**Work required:**
Work out how many lines in the data hold the word "agent", and reply with that number only.

***** Available data *****

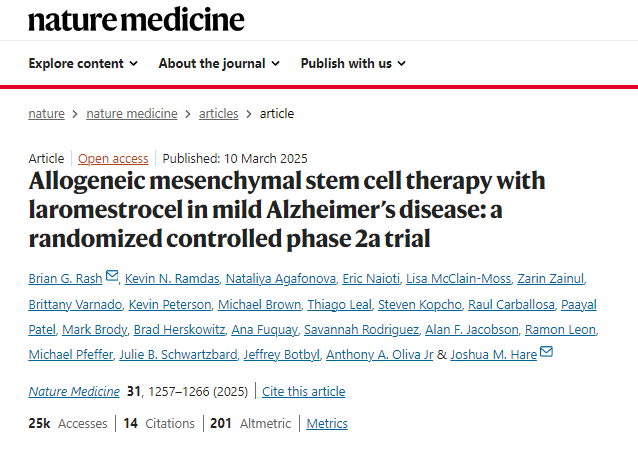Click the Nature Medicine journal logo
The image size is (638, 459).
136,19
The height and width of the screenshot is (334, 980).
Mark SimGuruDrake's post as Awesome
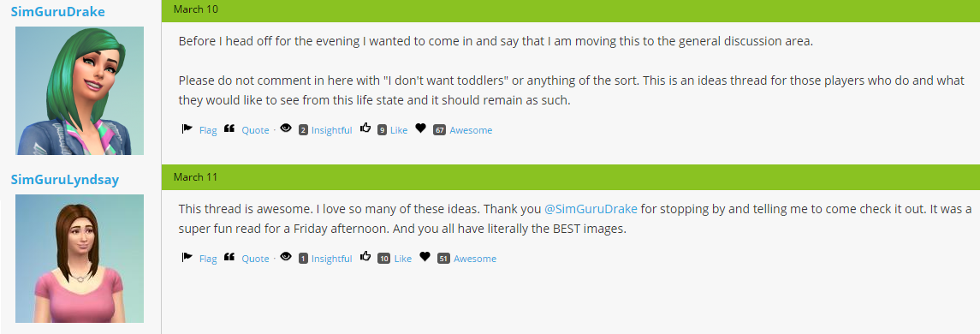tap(471, 130)
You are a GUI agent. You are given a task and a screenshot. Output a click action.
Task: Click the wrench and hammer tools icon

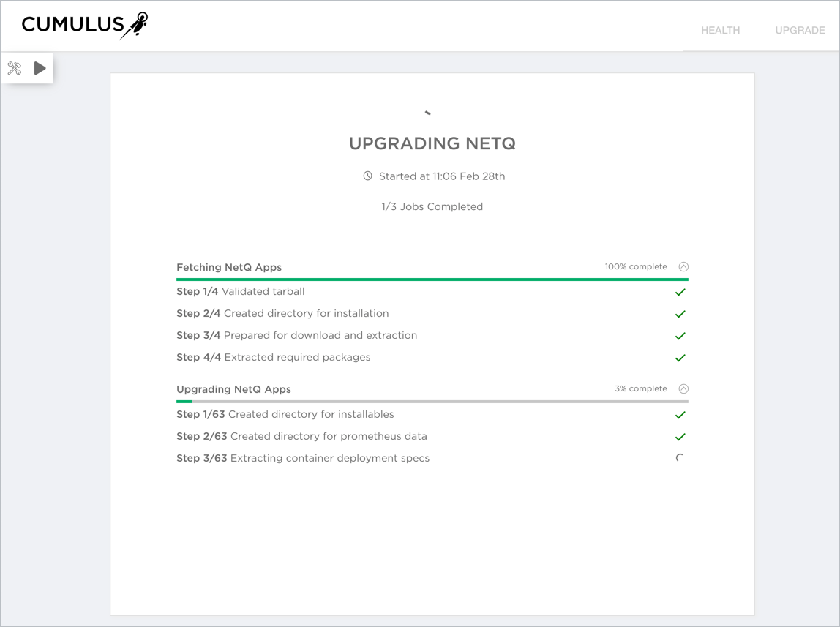pos(15,69)
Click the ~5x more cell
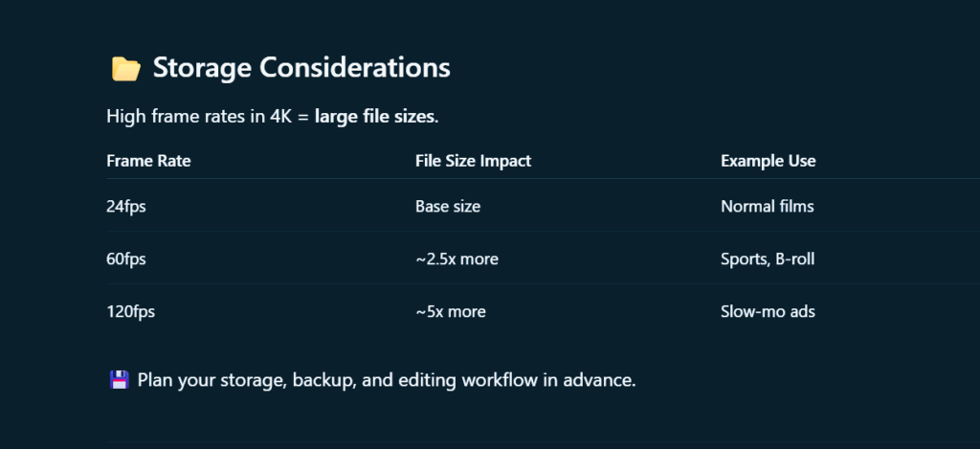Screen dimensions: 980x449 (x=451, y=311)
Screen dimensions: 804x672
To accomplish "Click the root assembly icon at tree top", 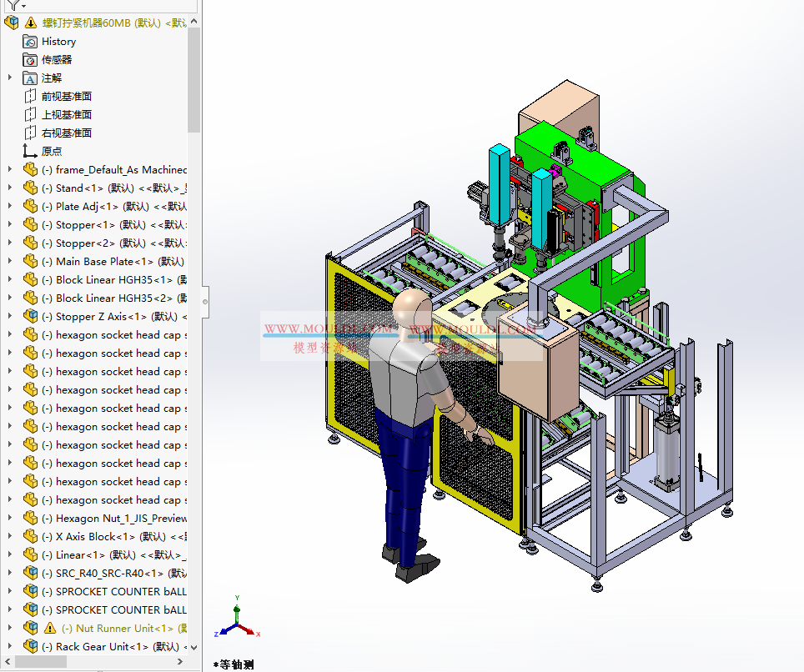I will coord(11,23).
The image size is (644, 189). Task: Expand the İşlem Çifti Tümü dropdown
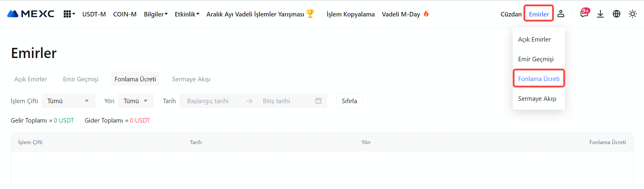[68, 101]
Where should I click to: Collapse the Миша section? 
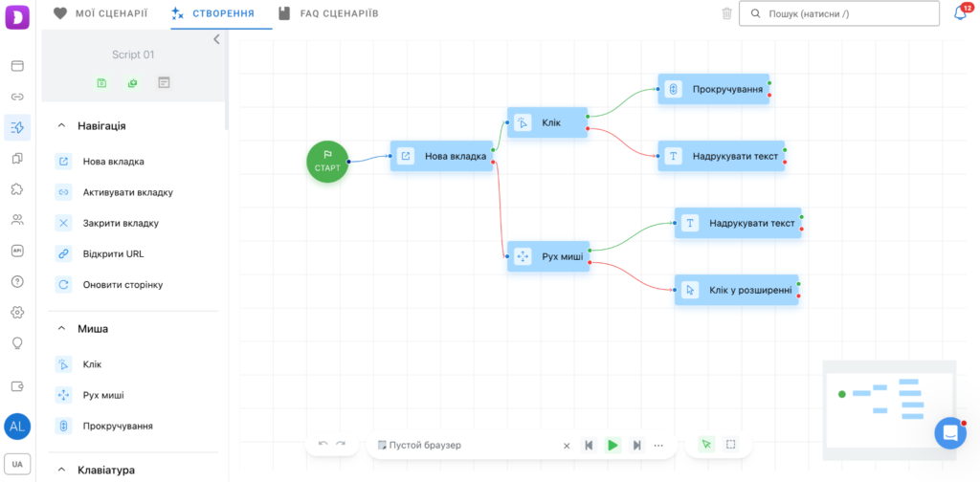tap(61, 328)
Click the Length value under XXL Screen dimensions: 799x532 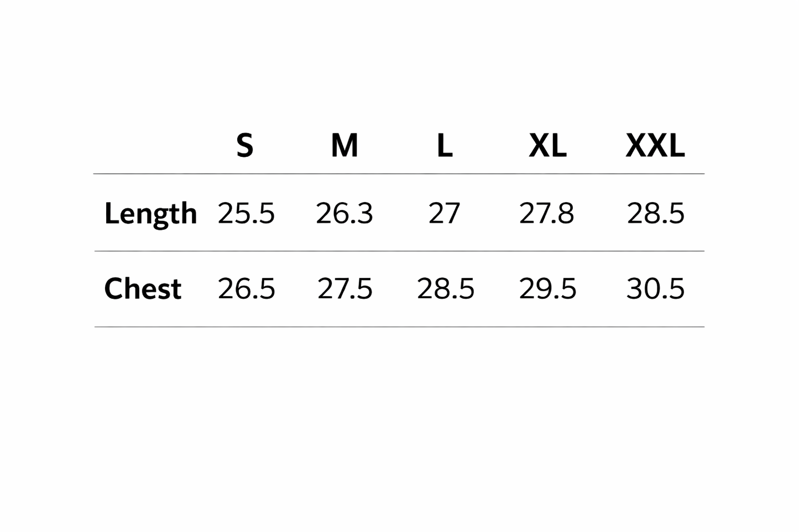[655, 213]
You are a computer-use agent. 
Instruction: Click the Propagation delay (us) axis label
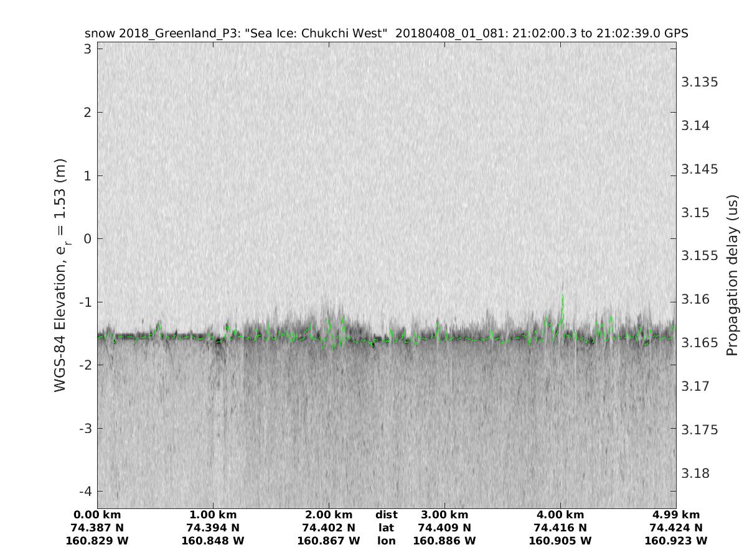(732, 275)
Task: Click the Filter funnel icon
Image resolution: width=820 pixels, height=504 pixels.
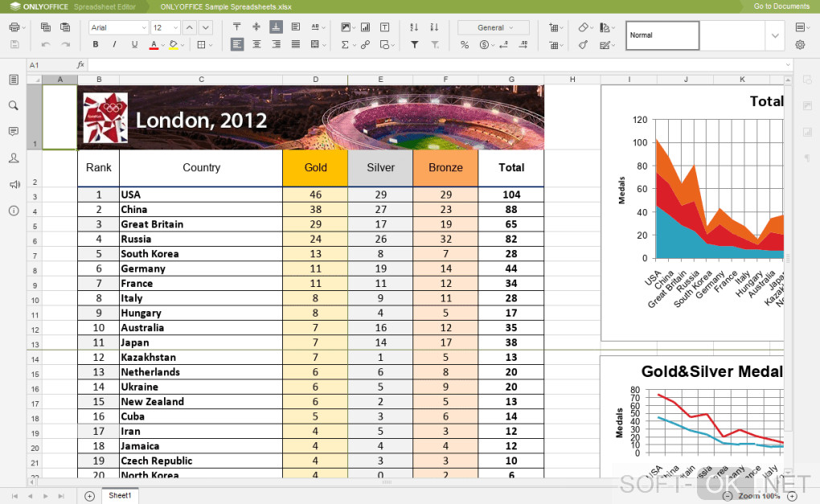Action: click(x=414, y=45)
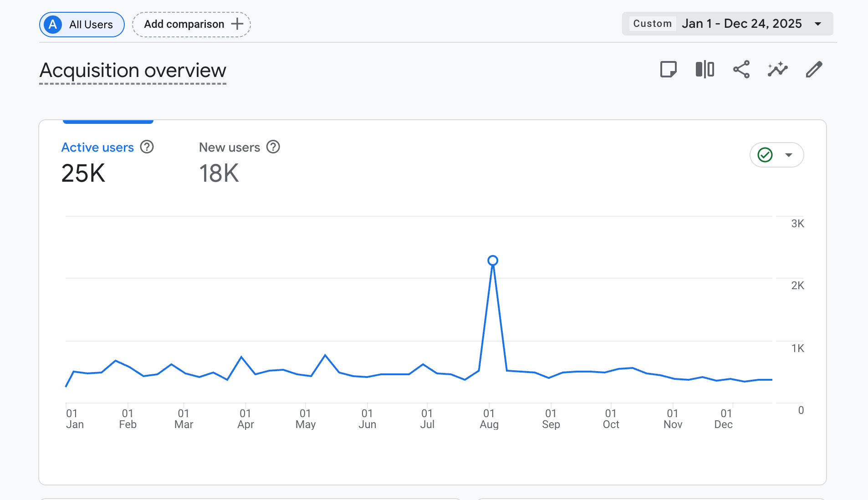
Task: Click the All Users "A" badge
Action: click(x=53, y=25)
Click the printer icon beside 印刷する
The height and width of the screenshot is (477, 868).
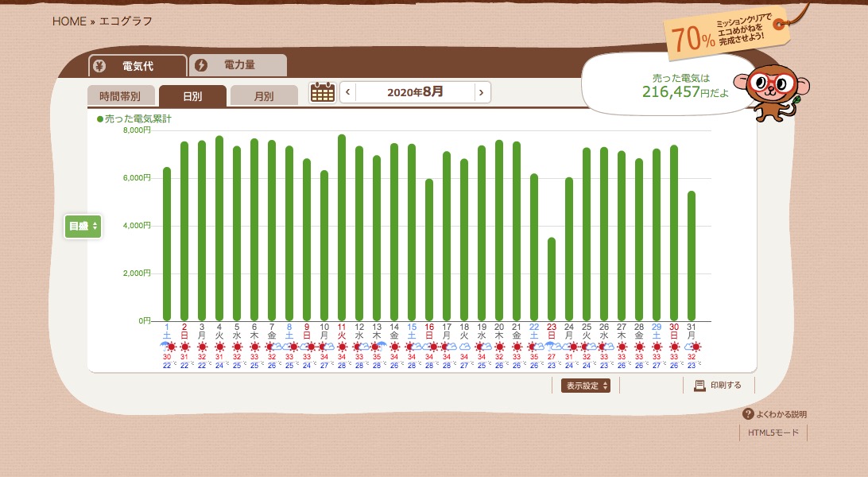[699, 386]
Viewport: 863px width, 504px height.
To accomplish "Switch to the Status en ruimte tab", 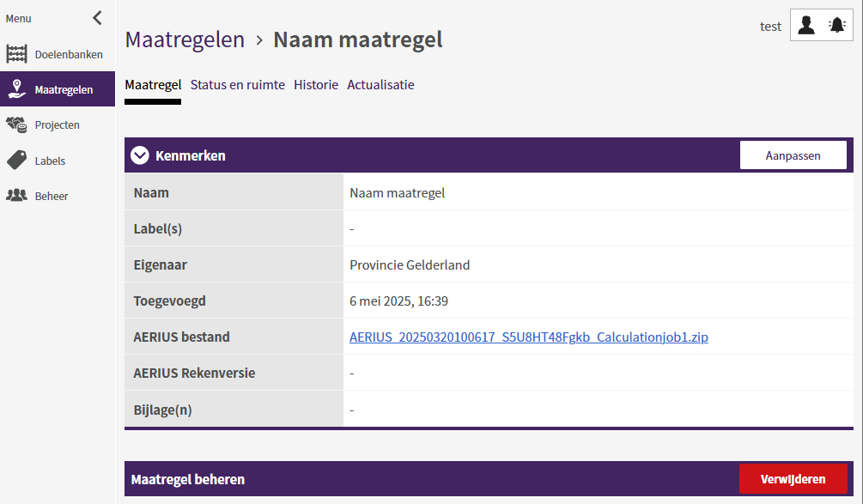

*****

**Response for this exercise:**
2